— begin Extract to read —

Thursday, March 5, 2009

One Touch of Venus (Library): Odyssey of an Imprint Part I

In a recent post, I mentioned one of Canadian poet John Glasscoe's novels, Fetish Girl by Sylvia Bayer, originally published in 1972 by Venus Library, and noted that Venus Library "evolved from Olympia Press- New York."

This is sort of true but far from the whole story. The history of Venus Library is much more tortured and I'll have to get on the rack and stretch out a bit to tell it.

Grove Press, a small hardcover imprint, was dying when Barney Rosset bought it for $3000 in 1952. Over the next decade, he built it into the premier publisher of avante garde literature in the United States. By 1962, Grove Press had become the "Little Giant of Publishing" according to a contemporary trade journal, whose mission was "to do things which stimulate people, to help them see new things, to broaden and irritate them, to give them pleasure and always to keep probing." Barney Rosset had become the leading exponent of literary freedom in the publishing world. It was said of him that "he has made more contributions to the cause of literary freedom than any other publisher of our day." Rosset had a simple publishing tenet: "If you feel a book has literary merit, you publish it. If you get arrested in the process you fight it." By being the first to publish in the U.S. the work of Henry Miller, William S. Burroughs, Samuel Beckett, Jean Genet, Ionesco, amongst other literary luminaries, including Sade, and "Pauline Reage," as well as publishing the country's first literary journal of the contemporary avant garde, Evergreen Review, Rosset set a standard for American publishers that to this day few can match. His commitment to literary freedom had paid major dividends - by the mid-late Sixities he was rolling in dough.

But this kind of success can turn heads, and Rosset's was now spinning on its axis like the child's in The Exorcist: he was possessed by dreams of grandeur that diabolically undermined his fortune. He spent profligately, sinking small fortunes into ill-fated movie projects: he set up a film distribution unit to release I Am Curious-Yellow and a film adaptation of Henry Miller's  Quiet Days In Clichy in the U.S. He was in the big-time but money was now cascading out at a greater rate than it was coming in. And he now had tax problems. Releasing editions of his fine erotic and otherwise hardcover titles since the beginning through his Zebra and Black Cat paperback imprints, now he decided to establish a mass-market paperback line devoted exclusively to  erotica to mine the motherlode that had become the pulp-porn marketplace.

It was strictly a money-making idea, literary standards taking a back seat to the urgent need for cash flow. It was a scheme to provide Grove's paperback distributor, Kable News, with eight titles a month - John Hayes, Kable's owner, had been urging Rosset to get in on the porn bandwagon - and provide Grove with a transfusion of green at a time when it is bleeding red and in mortal danger. Kable wanted the deal and Rosset needed it: Grove's Black Cat and Zebra imprints were not issuing enough titles per month to satisfy their contract with Kable News, and Kable was threatening to drop the lines unless Rosset could fill-in with other titles.

— end Extract to read —
— begin Information provided —

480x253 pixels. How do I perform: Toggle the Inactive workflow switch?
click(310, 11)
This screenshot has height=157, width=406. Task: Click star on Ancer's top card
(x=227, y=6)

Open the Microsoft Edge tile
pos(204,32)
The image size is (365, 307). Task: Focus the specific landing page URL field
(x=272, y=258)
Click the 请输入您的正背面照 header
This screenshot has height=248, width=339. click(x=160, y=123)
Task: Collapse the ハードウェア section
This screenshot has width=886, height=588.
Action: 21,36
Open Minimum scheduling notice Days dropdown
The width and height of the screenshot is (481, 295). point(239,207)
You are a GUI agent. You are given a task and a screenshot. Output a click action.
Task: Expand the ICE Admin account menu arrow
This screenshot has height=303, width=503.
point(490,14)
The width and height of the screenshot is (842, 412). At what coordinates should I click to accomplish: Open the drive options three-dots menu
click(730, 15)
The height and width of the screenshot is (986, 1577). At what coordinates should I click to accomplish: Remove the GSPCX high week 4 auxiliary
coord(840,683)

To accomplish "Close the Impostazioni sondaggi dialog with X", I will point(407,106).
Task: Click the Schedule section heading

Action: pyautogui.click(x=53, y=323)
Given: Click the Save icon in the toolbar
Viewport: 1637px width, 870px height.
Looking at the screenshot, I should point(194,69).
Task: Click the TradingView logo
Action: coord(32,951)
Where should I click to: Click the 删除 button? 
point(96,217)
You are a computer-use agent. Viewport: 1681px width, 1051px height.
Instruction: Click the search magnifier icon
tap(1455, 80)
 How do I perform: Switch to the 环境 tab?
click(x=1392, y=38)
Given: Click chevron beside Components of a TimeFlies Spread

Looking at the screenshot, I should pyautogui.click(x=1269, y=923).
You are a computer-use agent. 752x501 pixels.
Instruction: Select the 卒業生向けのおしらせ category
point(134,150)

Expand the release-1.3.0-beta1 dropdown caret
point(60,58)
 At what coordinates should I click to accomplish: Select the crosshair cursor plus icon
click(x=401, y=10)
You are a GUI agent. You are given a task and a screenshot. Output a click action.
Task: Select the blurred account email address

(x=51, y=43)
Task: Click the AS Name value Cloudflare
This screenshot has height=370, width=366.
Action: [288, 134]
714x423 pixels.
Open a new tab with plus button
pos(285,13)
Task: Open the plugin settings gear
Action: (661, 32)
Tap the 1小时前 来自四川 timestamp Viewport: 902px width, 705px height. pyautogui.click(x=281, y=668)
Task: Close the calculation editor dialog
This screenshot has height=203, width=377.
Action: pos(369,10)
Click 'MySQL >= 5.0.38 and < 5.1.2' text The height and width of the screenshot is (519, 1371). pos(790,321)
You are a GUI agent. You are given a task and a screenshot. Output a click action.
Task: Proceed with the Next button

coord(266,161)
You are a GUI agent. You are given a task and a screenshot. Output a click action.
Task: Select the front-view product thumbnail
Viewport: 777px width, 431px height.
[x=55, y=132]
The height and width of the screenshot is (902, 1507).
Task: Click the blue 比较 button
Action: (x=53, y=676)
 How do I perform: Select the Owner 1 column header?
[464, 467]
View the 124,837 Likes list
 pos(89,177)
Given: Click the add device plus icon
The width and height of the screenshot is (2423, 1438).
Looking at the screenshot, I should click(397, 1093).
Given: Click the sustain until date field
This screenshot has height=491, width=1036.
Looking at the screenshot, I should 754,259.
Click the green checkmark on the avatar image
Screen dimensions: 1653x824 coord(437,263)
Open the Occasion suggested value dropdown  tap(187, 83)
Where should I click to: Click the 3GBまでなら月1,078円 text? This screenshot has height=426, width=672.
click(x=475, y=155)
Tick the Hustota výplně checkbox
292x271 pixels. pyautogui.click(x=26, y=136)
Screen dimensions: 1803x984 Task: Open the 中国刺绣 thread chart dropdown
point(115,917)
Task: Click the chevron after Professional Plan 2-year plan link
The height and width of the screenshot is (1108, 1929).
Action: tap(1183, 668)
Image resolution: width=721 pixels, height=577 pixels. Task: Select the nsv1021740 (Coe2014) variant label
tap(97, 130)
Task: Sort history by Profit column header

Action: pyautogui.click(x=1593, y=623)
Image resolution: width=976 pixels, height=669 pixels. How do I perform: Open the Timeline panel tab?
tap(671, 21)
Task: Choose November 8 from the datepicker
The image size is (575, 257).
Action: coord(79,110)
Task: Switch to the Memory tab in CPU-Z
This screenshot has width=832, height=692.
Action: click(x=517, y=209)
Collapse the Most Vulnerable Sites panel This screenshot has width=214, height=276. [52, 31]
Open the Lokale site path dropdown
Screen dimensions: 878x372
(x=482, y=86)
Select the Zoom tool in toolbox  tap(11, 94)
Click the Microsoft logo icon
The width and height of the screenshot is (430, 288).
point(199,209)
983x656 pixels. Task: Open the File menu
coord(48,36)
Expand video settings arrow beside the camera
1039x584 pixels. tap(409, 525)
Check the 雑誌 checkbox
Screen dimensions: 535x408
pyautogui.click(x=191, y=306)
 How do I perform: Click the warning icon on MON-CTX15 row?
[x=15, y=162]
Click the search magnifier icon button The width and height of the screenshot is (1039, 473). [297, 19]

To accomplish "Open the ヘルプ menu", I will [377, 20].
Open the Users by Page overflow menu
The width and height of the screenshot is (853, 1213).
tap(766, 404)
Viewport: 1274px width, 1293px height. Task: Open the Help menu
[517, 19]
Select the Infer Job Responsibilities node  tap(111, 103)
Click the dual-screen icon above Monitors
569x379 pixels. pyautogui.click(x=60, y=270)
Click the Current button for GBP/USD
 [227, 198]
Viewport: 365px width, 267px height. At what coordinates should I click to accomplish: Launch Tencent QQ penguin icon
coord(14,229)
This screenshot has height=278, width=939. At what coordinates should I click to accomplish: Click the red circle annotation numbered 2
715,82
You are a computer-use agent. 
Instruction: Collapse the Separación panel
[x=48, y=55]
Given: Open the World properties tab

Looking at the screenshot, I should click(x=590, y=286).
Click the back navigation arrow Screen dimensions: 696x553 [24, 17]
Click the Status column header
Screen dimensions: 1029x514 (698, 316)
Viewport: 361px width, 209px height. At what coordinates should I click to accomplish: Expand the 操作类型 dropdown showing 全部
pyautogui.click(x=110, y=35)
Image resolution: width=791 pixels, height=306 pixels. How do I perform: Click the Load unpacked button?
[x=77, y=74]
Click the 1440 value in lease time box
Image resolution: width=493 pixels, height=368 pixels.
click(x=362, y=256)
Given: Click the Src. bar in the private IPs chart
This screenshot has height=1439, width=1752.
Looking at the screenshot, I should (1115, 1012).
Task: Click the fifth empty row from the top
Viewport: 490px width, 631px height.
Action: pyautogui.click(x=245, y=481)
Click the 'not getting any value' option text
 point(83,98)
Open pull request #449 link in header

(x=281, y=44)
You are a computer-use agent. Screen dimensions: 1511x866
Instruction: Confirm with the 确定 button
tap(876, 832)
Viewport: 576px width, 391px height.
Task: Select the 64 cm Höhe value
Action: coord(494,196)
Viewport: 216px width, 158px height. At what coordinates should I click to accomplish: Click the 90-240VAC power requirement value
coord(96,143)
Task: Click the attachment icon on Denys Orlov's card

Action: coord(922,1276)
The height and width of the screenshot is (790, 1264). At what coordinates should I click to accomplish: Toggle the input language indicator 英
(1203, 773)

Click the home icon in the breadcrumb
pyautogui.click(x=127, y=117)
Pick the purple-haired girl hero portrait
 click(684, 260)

— end Information provided —

**Instruction 1:**
According to the Grove Press post, how much did Barney Rosset pay for Grove Press?
**Instruction 2:**
Summarize the Grove Press post in two sentences.
**Instruction 3:**
Say whether each statement agrees with the Grove Press post, answering yes or no and quoting the words of the post that decide it.
(a) Rosset acquired Grove Press in 1952.
(b) John Hayes owned Kable News.
(c) Grove's Black Cat and Zebra imprints were releasing more titles each month than the Kable News contract required.
Rely only on the Grove Press post for what comes next.

**Answer 1:**
He bought it for $3000.

**Answer 2:**
Barney Rosset bought the dying Grove Press in 1952 and made it the leading U.S. publisher of avant-garde literature, becoming a champion of literary freedom and growing rich by the mid-to-late Sixties. His lavish spending on film projects and his tax problems then drained his money, so he planned a mass-market erotica paperback line to supply Kable News with eight titles a month and give Grove needed cash.

**Answer 3:**
(a) Yes: "Barney Rosset bought it for $3000 in 1952."
(b) Yes: "John Hayes, Kable's owner"
(c) No: "Grove's Black Cat and Zebra imprints were not issuing enough titles per month to satisfy their contract with Kable News"